== SOURCE DOCUMENT ==

For more than 40 years, Bart’s Auto Den sold cars on instinct — not on credit.
“We don’t do credit checks, we just talk to them and look them in the eye and decide,” said owner Brad Barton.
Barton said that by selling and holding the title to the cars they sold, the Richland business was a service to the community.
“In a way, this is a ministry,” he said. “For people who couldn’t buy a car anywhere else, they’ve come here.”
Now, after 38 years, he’s ready to retire.
The final push came during the past year as car sales plummeted during the COVID-19 pandemic and the shutdowns.
“The year was tough. We didn’t make any money. It helped influence the decision,” he said.
But he maintains the decision is actually a joyful move.
Barton’s dad, Harold, started the business in the late ‘70s, eventually moving it to the current location on Columbia Center Boulevard near the river.
Harold Barton rented the land and building with an “old school” handshake deal — and it’s stayed that way ever since.
“Back when my dad started, there weren’t any more than a dozen used car dealers (in Tri-Cities),” he said. “More and more moved in and the slice is not as big as it used to be.”
Barton spent five years working as a middle school teacher in Montana before moving to the Tri-Cities to join his dad in 1983.
He intended to work at Bart’s Auto Den for “just one year” while he earned the 15 college credits needed to transfer his teaching certificate to Washington. He was planning to teach fourth graders in West Richland.
“I dreaded the idea being a used car dealer,” he said. “As a teacher, I had respect. Used car dealers? They have zero respect.”
As it turned out, working with adults suited him far better than working with the seventh- and eighth-graders he previously had in classes.
Barton spent the next 10 years slowly buying out his dad so his dad could retire in the mid-1990s. Harold died in 2011, but already had laid the groundwork as a former banker to finance all of their own sales.
Working six days a week for years, Barton tried in earnest to be honest, reputable and maintain integrity even when hard times hit.
In 2007, he was the victim of a theft ring when several cars were stolen off the lot, along with all their vehicles’ paperwork and customer information.
Even then, he told the Herald at the time that his biggest concern was for the customers and the worry over their identities possibly being compromised.
That customer care served him well.
Barton said people who bought vehicles from him in the past have called him from as far as Missouri to tell him that he will be missed when he closes shop in late March or early April.
One customer even brought in a dozen doughnuts to wish him well.
Instead of customers, he will look forward to spending more time with a new granddaughter, as well as hiking, camping, kayaking and helping his wife with community service projects.
“I’m getting out on my own terms,” Barton said. “I’ve taken care of myself. I should be able to end on my terms and have health and vigor.”

===
== DATASET EXCERPTS ==

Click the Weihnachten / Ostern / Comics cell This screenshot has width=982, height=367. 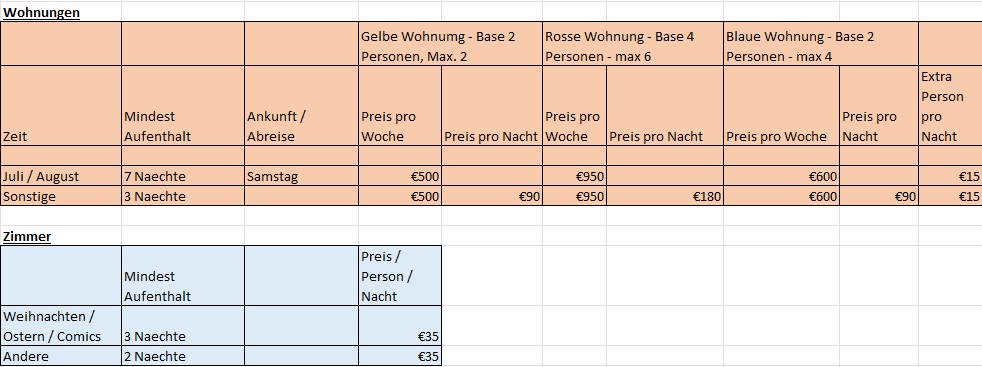(x=61, y=326)
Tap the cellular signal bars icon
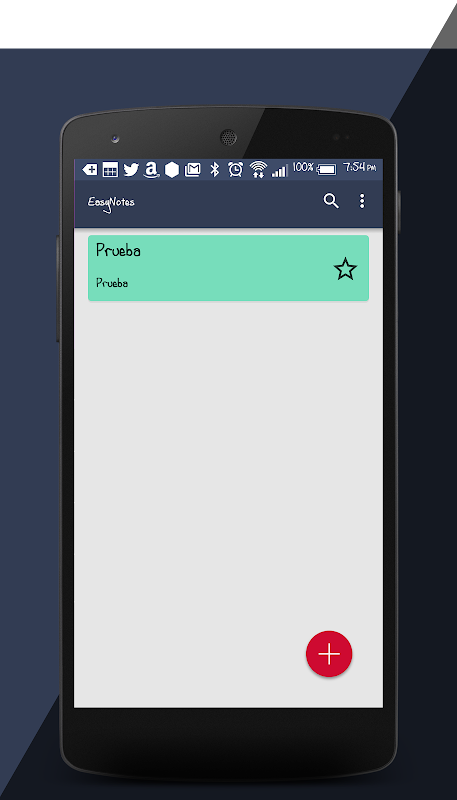This screenshot has width=457, height=800. click(x=280, y=170)
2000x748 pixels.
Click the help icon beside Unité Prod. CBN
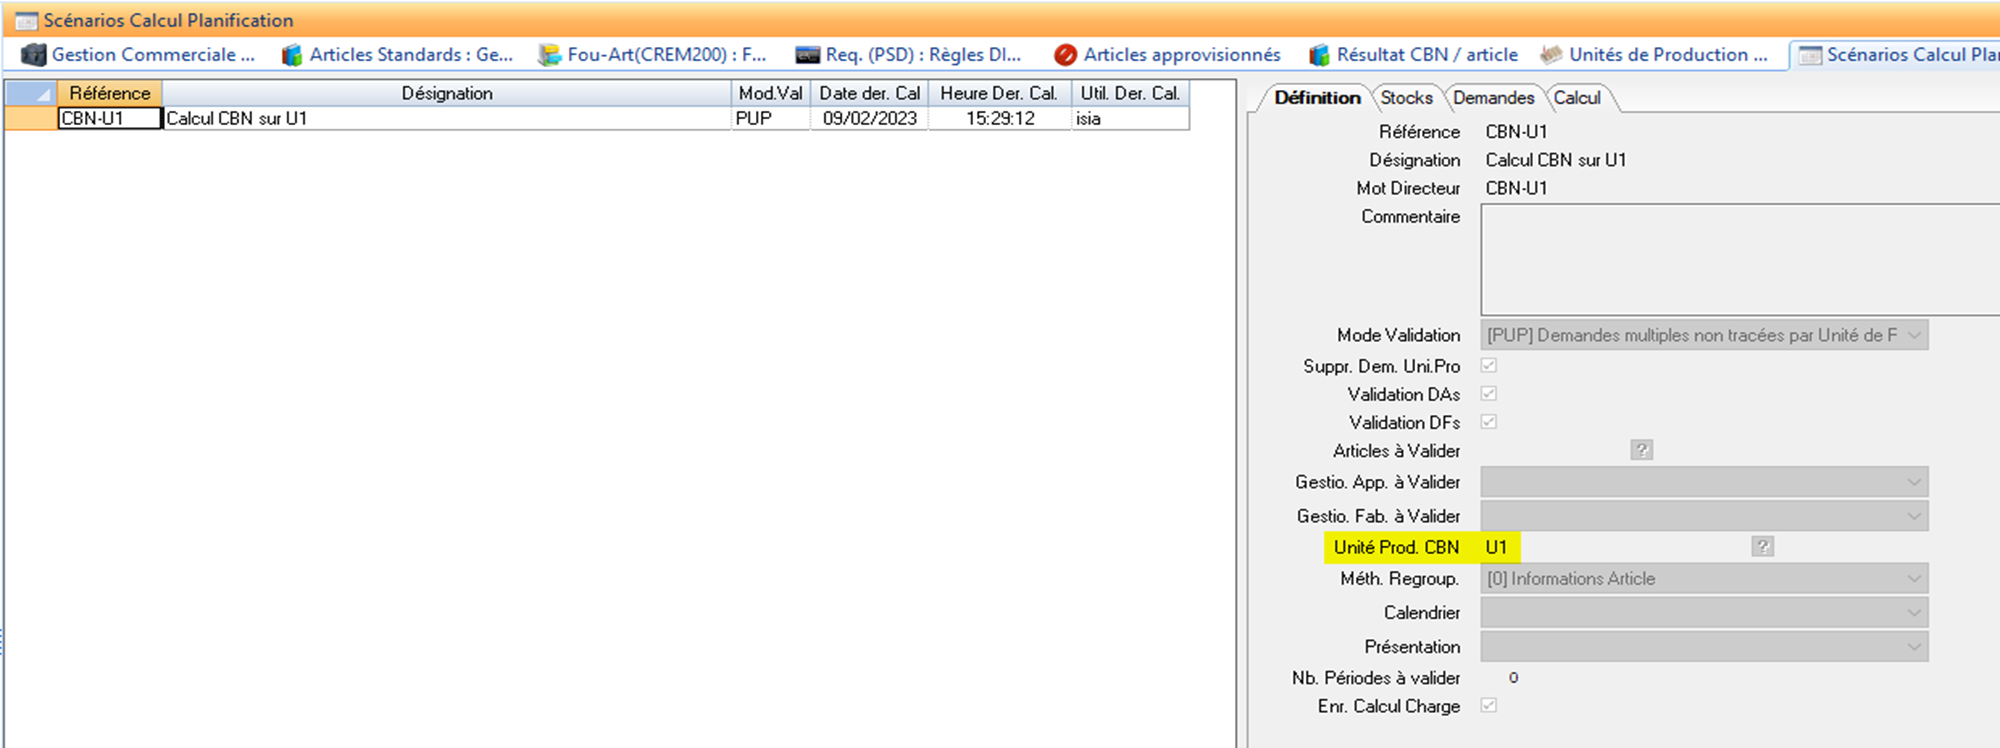click(x=1762, y=546)
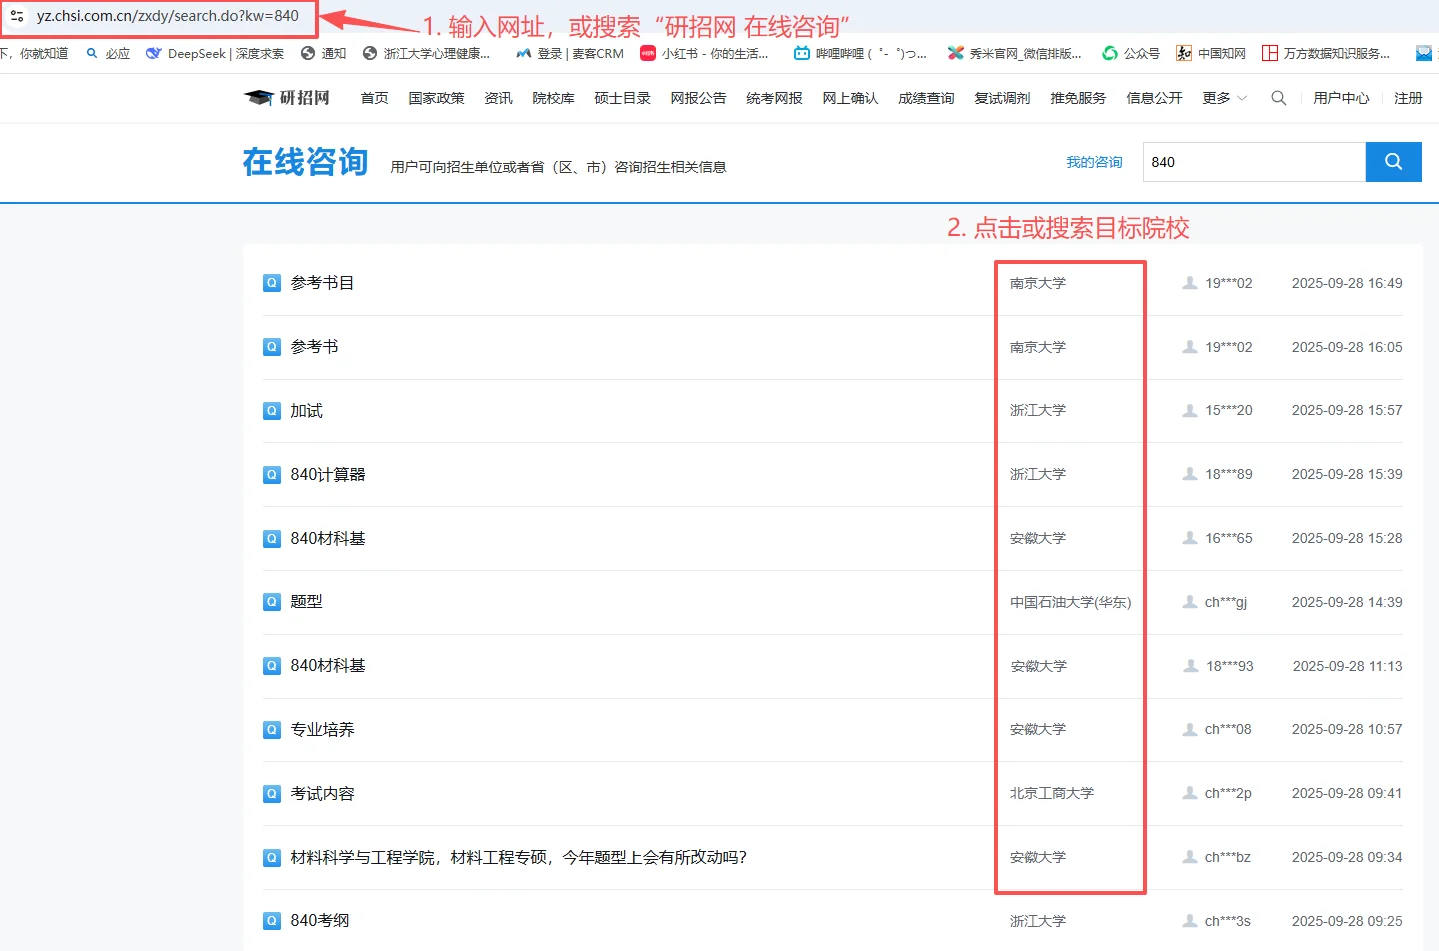Open the 公众号 bookmark
This screenshot has width=1439, height=951.
(x=1131, y=53)
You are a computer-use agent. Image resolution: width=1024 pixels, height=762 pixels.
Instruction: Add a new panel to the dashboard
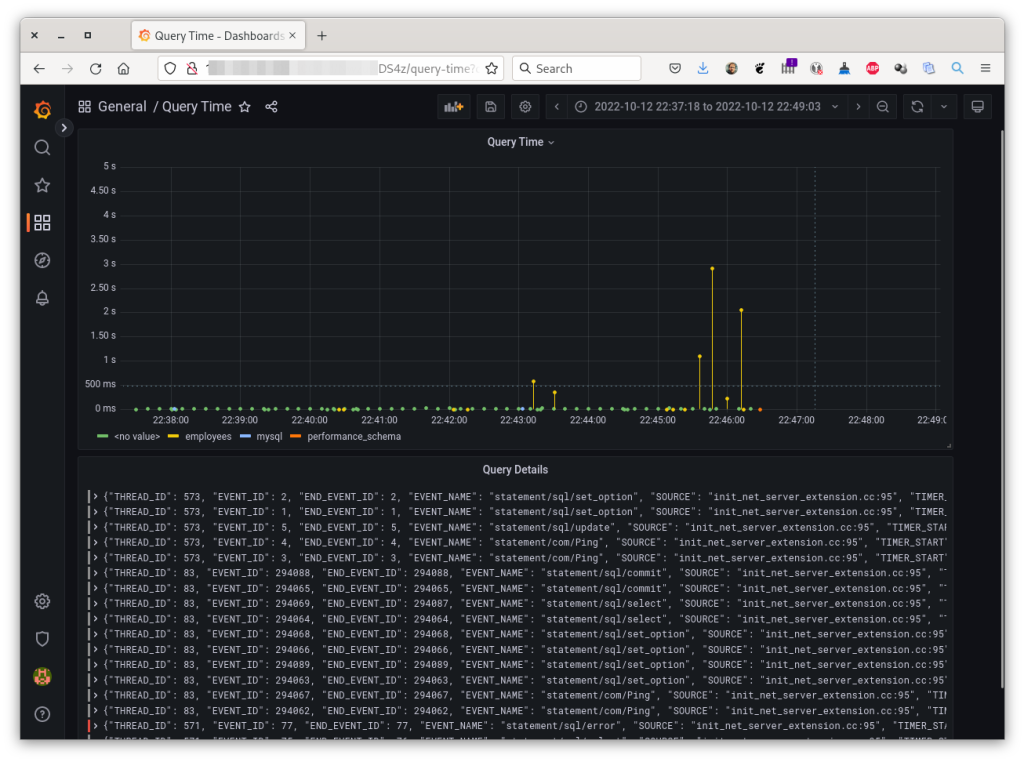click(453, 106)
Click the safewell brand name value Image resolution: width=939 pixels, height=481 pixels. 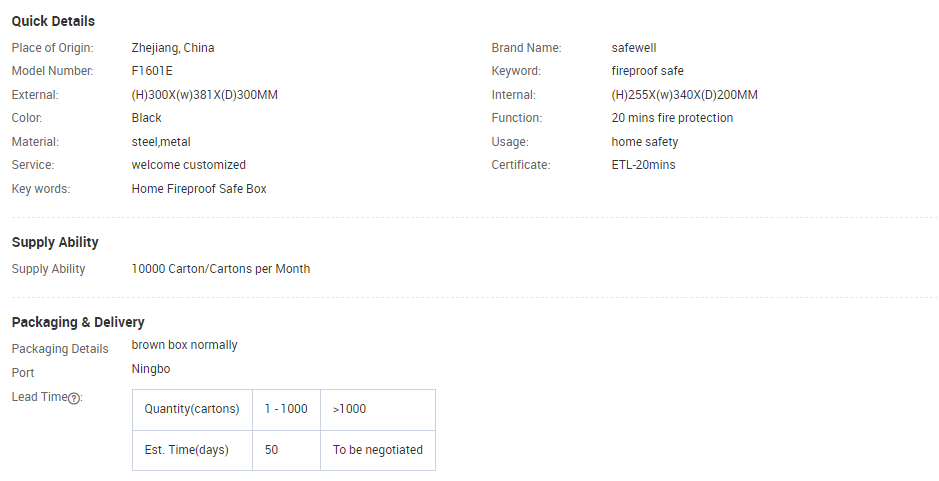(x=634, y=48)
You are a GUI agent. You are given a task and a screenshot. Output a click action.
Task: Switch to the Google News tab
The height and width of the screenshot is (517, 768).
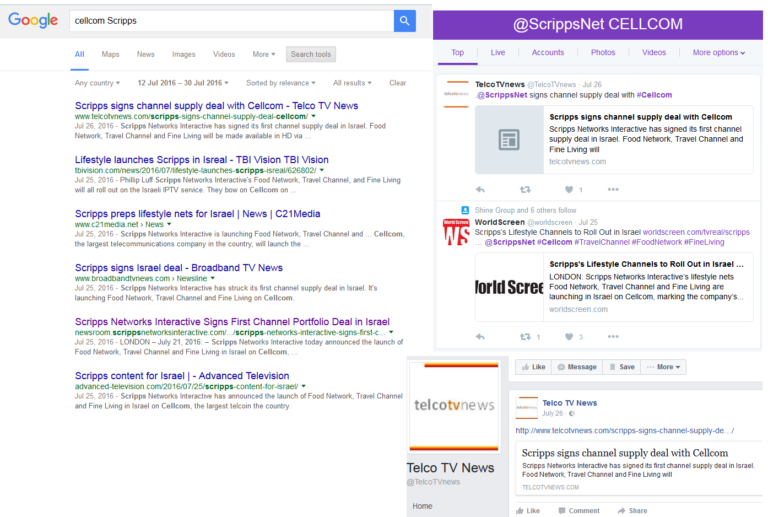(x=146, y=54)
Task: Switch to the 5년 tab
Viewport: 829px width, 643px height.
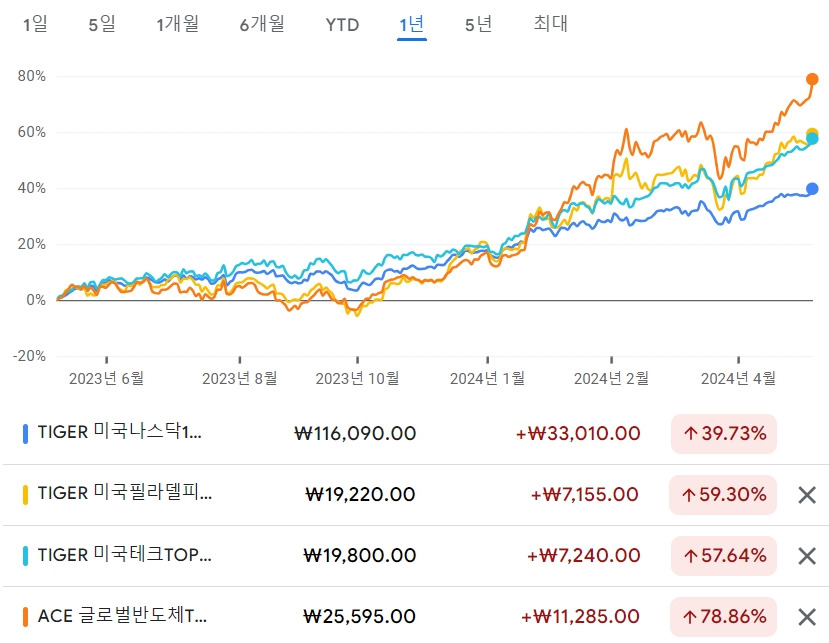Action: pos(478,25)
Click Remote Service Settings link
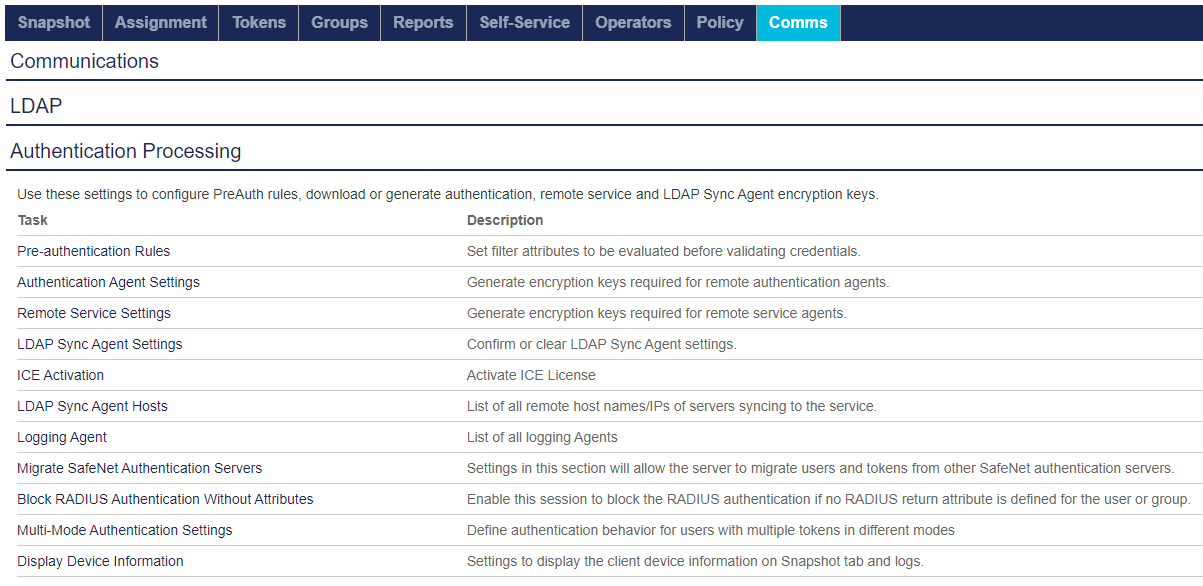This screenshot has width=1203, height=586. [x=94, y=313]
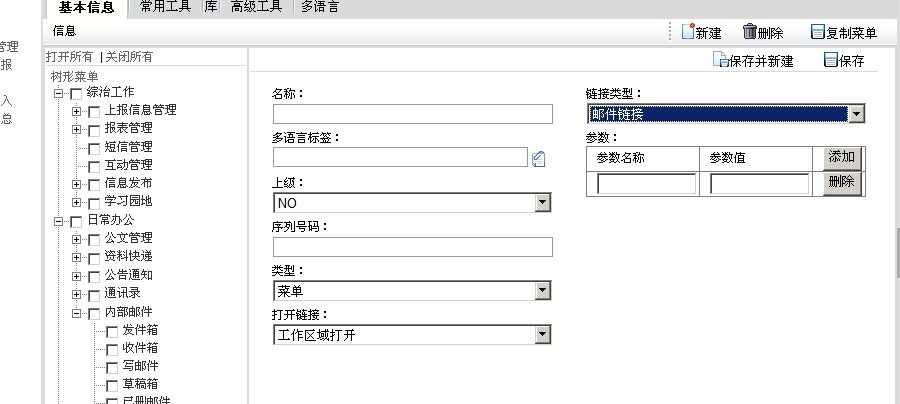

===

Transcribe the part of the article about Bart's Auto Den from "Now, after 38" up to and including "way ever since.". The rows have no role here.

Now, after 38 years, he’s ready to retire.
The final push came during the past year as car sales plummeted during the COVID-19 pandemic and the shutdowns.
“The year was tough. We didn’t make any money. It helped influence the decision,” he said.
But he maintains the decision is actually a joyful move.
Barton’s dad, Harold, started the business in the late ‘70s, eventually moving it to the current location on Columbia Center Boulevard near the river.
Harold Barton rented the land and building with an “old school” handshake deal — and it’s stayed that way ever since.